En quoi est-ce un danger sanitaire ?
La pollution par les antibiotiques est extrêmement dangereuse et meurtrière. Tout d’abord, c’est l’un des principaux moyens qui permettent aux bactéries de se développer davantage, notamment à travers une résistance aux médicaments. Ils rendent ces derniers inefficaces. « Une grande partie des gènes de résistance que nous voyons dans les agents pathogènes humains sont issus de bactéries environnementales », a déclaré le professeur William Gaze, écologiste microbien à l’Université d’Exeter.
L’OMS a annoncé le mois dernier que l’augmentation des bactéries résistantes aux antibiotiques pourrait coûter la vie à 10 millions de personnes d’ici 2050. Elle a même été qualifiée « d’urgence sanitaire mondiale ».
Il faut savoir que même les rivières contaminées par de faibles concentrations d’antibiotiques demeurent une menace concrète. En Europe particulièrement, où l’évolution de la résistance continue d’augmenter les risques de transfert de gènes de résistance à des agents pathogènes humains. Sur les 711 sites testés à travers 72 pays, les chercheurs ont trouvé des antibiotiques dans 65 % d’entre eux. Pire encore, dans 111 cas, la concentration d’antibiotiques dépassait les niveaux de sécurité, allant jusqu’à plus de 300 fois la limite autorisée. Le rôle de l’environnement est majeur dans le problème de la résistance aux antibiotiques, et la contamination des rivières y contribue de façon importante.
Une étude très inquiétante
Pour le docteur John Wilkinson, qui a participé à l’étude, c’est une nouvelle très inquiétante. “Jusqu’à aujourd’hui, le travail sur les antibiotiques a été majoritairement fait en Europe, en Amérique du Nord et en Chine. Souvent sur seulement une poignée d’antibiotiques.”

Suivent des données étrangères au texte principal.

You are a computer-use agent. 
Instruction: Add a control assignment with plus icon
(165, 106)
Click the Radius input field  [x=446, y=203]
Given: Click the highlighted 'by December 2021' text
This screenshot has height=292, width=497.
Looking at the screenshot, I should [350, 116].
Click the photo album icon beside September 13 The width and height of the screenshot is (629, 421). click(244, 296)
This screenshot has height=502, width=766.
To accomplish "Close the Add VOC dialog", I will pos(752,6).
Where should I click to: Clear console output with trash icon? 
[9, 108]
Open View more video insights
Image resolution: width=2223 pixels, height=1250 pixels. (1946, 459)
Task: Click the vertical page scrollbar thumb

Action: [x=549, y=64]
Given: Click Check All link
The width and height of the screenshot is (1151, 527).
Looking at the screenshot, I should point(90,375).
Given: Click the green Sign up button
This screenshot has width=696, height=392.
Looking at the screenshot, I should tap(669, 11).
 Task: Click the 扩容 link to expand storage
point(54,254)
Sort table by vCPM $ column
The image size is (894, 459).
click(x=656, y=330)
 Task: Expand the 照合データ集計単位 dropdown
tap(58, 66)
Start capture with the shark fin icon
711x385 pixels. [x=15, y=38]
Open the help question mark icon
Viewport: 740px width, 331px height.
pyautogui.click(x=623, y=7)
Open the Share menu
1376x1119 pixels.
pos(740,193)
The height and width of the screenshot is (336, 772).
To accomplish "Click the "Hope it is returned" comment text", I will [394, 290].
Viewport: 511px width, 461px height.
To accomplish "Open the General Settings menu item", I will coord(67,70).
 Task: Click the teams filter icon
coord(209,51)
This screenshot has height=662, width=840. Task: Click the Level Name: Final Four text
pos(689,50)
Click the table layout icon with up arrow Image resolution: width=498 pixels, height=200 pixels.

Pour un autre chercheur, Alistair Boxall, « résoudre ce problème et un défi monumental et va nécessiter des investissements dans les infrastructures de gestion des déchets et des eaux usées, des règles plus strictes et un nettoyage des sites déjà contaminés ».
Nous avons donc vu que le problème est surtout présent en Asie et en Afrique, dans des zones défavorisées, mais il n’épargne pas pour autant l’Europe ou l’Amérique. La nature mondiale d’une telle pollution, qui pourrait tuer 10 millions de personnes d’ici 2050, en fait un problème très préoccupant.